04:06 - C'est vrai, on se désintéresse pas à la mode, donc la raison qui explique ces difficultés, c'est pas parce que les consommateurs se désintéressent à la mode,
04:16 c'est parce qu'il y a une offre trop importante,
04:18 et même si effectivement vous avez tout à fait raison,
04:22 la plupart des ventes se font en magasin, et les consommateurs sont assez attachés, notamment les hommes, au magasin,
04:30 il y a sans doute trop de points de vente, et il y a eu des grosses cylindrées, si je peux me permettre, qui sont arrivées dans les années 90,
04:37 on connaît tous les Arai H&M, plus récemment on parle de Shihin, qui ne vend que sur internet, qui a cassé complètement les prix,
04:44 et qui a déstabilisé le marché.
04:47 Je crois qu'il faut aussi comprendre que le marché a changé dans le sens où les consommateurs, nous les consommateurs, on consomme autrement,
04:56 on parle parfois du moins mais mieux, c'est-à-dire qu'on attend de la mode des valeurs,
05:00 on veut davantage d'éco-responsabilité, on veut respecter les conditions sociales de production, respecter l'environnement,
05:07 et ça c'est un point très important, et je pense que ça c'est la mode de demain.

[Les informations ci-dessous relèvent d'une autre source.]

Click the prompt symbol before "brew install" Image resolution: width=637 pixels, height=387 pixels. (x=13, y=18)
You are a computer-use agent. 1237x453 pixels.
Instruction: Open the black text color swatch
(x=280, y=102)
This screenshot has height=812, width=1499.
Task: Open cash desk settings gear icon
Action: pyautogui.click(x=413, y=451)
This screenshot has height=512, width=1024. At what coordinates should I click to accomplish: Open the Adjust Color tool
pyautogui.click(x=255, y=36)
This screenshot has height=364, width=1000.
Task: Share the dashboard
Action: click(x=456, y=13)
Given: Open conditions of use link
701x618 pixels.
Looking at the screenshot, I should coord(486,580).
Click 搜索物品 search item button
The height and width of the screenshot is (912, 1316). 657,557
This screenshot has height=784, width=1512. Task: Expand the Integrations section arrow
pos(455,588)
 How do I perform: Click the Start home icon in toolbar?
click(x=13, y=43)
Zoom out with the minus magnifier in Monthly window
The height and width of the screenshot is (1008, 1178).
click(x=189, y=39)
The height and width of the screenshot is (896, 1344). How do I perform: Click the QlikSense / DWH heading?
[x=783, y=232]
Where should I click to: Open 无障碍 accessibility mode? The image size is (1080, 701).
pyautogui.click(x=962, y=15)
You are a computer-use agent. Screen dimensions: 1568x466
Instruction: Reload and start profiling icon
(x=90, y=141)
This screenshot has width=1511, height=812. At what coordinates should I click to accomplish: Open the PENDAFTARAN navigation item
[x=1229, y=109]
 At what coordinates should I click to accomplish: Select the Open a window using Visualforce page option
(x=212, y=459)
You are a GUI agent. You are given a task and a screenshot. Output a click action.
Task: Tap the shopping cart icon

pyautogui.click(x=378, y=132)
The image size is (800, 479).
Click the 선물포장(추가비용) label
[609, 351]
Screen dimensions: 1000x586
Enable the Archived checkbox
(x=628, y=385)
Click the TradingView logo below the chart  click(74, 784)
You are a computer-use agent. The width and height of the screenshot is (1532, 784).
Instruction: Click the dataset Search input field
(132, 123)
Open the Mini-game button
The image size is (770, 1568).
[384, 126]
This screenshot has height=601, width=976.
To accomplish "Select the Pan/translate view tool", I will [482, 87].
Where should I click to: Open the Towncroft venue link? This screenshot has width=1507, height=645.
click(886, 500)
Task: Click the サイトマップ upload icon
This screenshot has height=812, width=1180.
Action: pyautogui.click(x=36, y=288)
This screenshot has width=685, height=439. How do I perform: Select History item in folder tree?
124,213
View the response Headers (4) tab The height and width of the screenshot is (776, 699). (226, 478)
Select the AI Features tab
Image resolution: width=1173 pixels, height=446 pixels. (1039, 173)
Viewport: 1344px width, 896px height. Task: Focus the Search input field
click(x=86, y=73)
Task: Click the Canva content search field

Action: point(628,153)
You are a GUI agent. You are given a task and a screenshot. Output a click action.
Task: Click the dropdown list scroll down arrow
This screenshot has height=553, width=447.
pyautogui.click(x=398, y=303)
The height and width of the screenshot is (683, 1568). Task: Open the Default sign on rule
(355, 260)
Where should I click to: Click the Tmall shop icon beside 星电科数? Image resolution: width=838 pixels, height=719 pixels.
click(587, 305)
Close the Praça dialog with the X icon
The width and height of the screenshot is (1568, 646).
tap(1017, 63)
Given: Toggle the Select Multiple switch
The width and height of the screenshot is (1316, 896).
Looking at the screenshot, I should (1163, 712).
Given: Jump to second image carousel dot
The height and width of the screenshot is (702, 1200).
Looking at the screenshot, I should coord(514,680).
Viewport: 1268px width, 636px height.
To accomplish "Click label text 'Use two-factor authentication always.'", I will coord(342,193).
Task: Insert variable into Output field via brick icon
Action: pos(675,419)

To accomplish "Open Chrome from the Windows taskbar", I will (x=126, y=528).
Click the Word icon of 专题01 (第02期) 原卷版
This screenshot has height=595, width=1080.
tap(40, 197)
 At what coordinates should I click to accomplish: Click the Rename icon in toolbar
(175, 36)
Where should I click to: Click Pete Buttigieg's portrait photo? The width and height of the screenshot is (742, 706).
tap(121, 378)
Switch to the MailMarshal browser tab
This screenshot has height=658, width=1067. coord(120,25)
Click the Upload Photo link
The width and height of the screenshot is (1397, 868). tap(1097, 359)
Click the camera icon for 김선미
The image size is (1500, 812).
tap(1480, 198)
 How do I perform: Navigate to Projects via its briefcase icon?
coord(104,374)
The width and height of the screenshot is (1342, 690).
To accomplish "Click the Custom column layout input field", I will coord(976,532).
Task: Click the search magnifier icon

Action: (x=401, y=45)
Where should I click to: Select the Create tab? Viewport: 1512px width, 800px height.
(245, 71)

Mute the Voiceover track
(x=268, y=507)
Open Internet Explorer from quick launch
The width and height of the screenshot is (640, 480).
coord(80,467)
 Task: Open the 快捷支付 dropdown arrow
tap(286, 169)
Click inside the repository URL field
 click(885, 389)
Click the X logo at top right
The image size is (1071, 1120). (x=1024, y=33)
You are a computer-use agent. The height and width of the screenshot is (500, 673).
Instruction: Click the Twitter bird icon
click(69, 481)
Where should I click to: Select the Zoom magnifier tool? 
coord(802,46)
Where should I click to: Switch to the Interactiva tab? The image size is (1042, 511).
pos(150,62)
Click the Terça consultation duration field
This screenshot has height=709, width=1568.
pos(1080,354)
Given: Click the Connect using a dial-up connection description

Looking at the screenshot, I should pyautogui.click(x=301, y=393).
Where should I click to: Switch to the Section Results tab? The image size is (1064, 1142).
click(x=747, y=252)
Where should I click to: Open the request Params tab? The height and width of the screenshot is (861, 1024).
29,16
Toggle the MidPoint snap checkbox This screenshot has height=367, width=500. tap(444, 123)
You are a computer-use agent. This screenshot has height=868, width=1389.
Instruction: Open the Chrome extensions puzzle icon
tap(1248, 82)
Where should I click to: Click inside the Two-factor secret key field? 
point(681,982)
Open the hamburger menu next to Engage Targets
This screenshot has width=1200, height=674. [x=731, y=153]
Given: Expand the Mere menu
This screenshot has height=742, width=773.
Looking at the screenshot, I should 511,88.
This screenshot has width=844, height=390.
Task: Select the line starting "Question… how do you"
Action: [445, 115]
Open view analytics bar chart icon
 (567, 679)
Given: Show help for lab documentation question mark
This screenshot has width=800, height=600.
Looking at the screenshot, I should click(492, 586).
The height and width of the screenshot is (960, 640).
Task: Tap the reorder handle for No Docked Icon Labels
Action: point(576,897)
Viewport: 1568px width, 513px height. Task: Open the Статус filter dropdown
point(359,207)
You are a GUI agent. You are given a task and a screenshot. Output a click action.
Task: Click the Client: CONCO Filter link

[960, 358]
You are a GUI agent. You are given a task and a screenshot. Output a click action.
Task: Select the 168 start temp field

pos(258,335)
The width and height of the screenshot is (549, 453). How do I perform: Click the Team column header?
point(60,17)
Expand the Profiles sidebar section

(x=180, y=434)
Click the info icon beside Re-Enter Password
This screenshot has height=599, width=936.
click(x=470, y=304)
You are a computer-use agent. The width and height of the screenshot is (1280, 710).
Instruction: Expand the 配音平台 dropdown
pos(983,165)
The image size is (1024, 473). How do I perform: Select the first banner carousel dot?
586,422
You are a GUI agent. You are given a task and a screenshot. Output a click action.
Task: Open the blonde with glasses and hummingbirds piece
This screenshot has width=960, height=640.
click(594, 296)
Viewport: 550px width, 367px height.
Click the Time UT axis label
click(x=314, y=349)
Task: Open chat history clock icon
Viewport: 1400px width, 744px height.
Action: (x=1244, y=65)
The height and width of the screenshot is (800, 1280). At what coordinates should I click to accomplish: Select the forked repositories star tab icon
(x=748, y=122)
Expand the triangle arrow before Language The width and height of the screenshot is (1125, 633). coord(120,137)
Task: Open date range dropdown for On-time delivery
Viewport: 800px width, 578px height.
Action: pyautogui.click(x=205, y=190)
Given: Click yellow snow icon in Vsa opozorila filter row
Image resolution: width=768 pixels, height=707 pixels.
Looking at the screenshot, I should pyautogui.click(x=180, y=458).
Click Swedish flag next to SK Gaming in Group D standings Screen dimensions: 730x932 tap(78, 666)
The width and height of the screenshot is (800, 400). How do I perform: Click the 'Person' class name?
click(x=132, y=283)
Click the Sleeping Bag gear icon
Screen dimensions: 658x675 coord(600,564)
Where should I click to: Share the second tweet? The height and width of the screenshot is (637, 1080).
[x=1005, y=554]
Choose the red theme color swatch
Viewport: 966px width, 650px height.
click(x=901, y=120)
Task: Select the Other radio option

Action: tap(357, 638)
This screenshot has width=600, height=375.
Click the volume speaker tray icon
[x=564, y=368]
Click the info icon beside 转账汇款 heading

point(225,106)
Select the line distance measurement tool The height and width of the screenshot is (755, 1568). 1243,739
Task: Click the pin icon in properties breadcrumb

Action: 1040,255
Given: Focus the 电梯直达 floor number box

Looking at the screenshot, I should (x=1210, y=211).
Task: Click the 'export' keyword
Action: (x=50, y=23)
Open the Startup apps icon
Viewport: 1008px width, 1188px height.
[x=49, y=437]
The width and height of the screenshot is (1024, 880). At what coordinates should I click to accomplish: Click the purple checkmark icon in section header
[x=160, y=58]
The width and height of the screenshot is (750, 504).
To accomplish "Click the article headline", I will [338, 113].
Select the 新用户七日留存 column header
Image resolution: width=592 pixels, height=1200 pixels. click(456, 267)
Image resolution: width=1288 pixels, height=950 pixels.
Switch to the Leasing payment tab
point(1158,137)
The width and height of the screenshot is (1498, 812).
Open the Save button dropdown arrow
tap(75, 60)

05:11 - Ce qu'on a longtemps appelé la frippe et qu'on appelle plus souvent aujourd'hui la seconde main, ça fait du mal aussi à ce type d'enseigne, Gilles Lamainviel.
05:19 - Absolument, le marché de la seconde main, l'Institut français de la mode a travaillé sur ce sujet,
05:23 ça représente 6 milliards d'euros, donc c'est considérable, et en effet,
05:28 tout ça, ça va dans le sens d'un nouveau mode de consommation qui n'est pas favorable aux acteurs historiques,
05:33 et qui ont des business models, comme on dit, qui sont sans doute plus adaptés à ce qu'on a vu dans la croissance des années 90,
05:40 début des années 2000. Aujourd'hui, tout ça, c'est derrière nous, et il faut inventer une mode différente,
05:47 et j'emploie souvent la comparaison avec le secteur alimentaire qui a fait sa révolution,
05:53 avec des produits plus qualitatifs, on connaît la transparence, la provenance des produits, la traçabilité, absolument,
06:02 je pense que tout ça, c'est en train de se produire, il ne faut pas croire que la mode est complètement ringardisée,
06:08 mais ça se produit, et je pense qu'il faut mettre l'accent davantage sur ces éléments-là,
06:13 si on veut demain satisfaire le consommateur dans un marché extrêmement concurrentiel et difficile, il faut bien le reconnaître.
06:19 Il faut bien le reconnaître, en effet, le secteur du prêt-à-porter est en train de faire sa mutation,
06:24 vous nous le dites ce matin sur Europe 1, merci, Gilles Damainviel,
06:27 directeur de l'Observatoire économique de l'Institut français de la mode, merci à vous.